If money was no object, we would pick the HGST SSD800MM every day of the week.  The raw performance is just unparalleled in the 2.5″ SATA/SAS market.  But, we live in a world where enterprise drive costs are a very real concern, especially when costs are this high.  Because of that, HGST has left the door cracked open.  While HGST does not provide pricing information on their enterprise drives, Toshiba was more than willing to share list prices.  If Toshiba is able to undercut HGST by even 10%, the PX02SS will become a much more compelling product.  But, if pricing is on par with the HGST, the choice is pretty clear.

 TSSDR Gold Seal Opt

 

Review Overview

Enterprise SSD Features
Performance
Consistency
Endurance
Price, Availability and Warranty

43.8PB Endurance! Amazing!

The Toshiba PX02SS excels at read and mixed workload performance and offers outstanding write endurance. Write performance and consistency, while very good, keep it from getting 5 stars.

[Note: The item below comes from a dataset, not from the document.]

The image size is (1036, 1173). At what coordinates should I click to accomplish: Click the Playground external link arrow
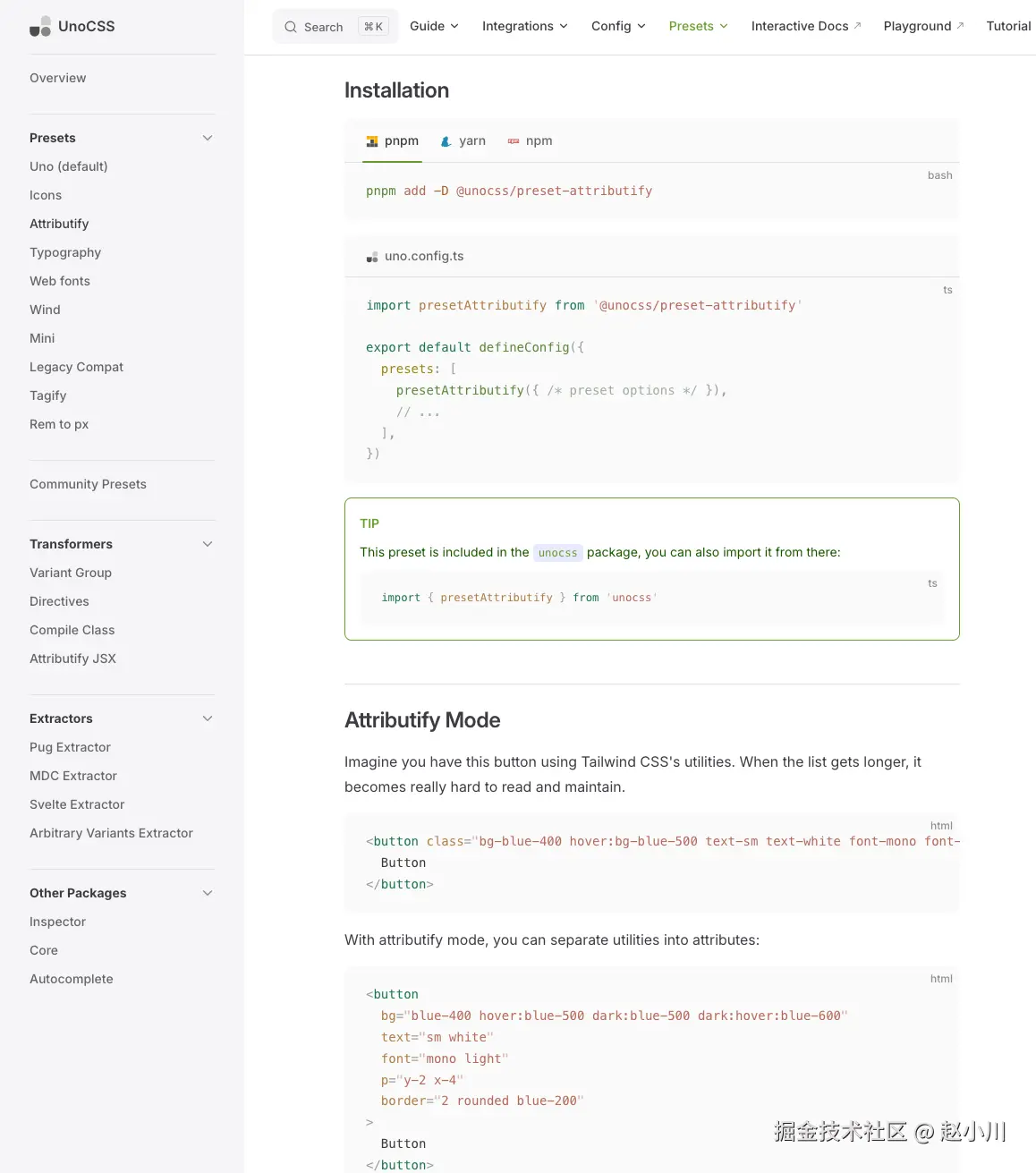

User Rating: 0.23 ( 8 votes)

7 comments

  1. blank

    156% op!?!? Man…I’d have been impressed with just 50…lol Glad to see Tosh keeping their game up re: the high end…hope that bleeds over into the consumer market eventually.

  2. blank

    Check out your OP calculations!!

    1024 GiB of NAND physically installed.
    400 GB of user space -> 372.53 GiB

    OP = 1 – (372.53 / 1024) = 0.6362

    —> 63.62% of the available NAND space is used as OP

    • blank

      It is a 400GB SSD. There is 1024GB (16×64) of memory. Let’s stay away from mixing GiB abd GB and leave it as a very simple calculation which has been accepted by the industry for some time now. Thanks ahead!

      • blank

        This is like saying that [imperial] miles are [nautical] miles, even though in different contexts they mean different things. Whenever the chance of mixing them up arises, you have to clarify what you’re talking about, otherwise you only create confusion and room for error when calculations are involved, like in this case.

      • blank

        We appreciate your comments and believe they display the clarification well. Tx!

    • blank

      Responding just to your point of OP always being calculated on the total amount of NAND, that is not true, it is the amount provisioned over the usable space. So it is (1024-400)/400=1.56 or (1024/400)-1=1.56. I do appreciate you keeping me on my toes 🙂

      https://renice-tech.com/documents/Definition_of_Overprovisioning.pdf

      • blank

        Sandforce might be calculating it that way, but it doesn’t make much sense logically speaking although the calculation is mathematically correct. On most (won’t say all because you never know) SSDs the OP is increased/added by taking off user capacity from the installed flash memory (which usually is in “even”, divisible amounts), not by adding flash memory to a preset capacity. Thin difference.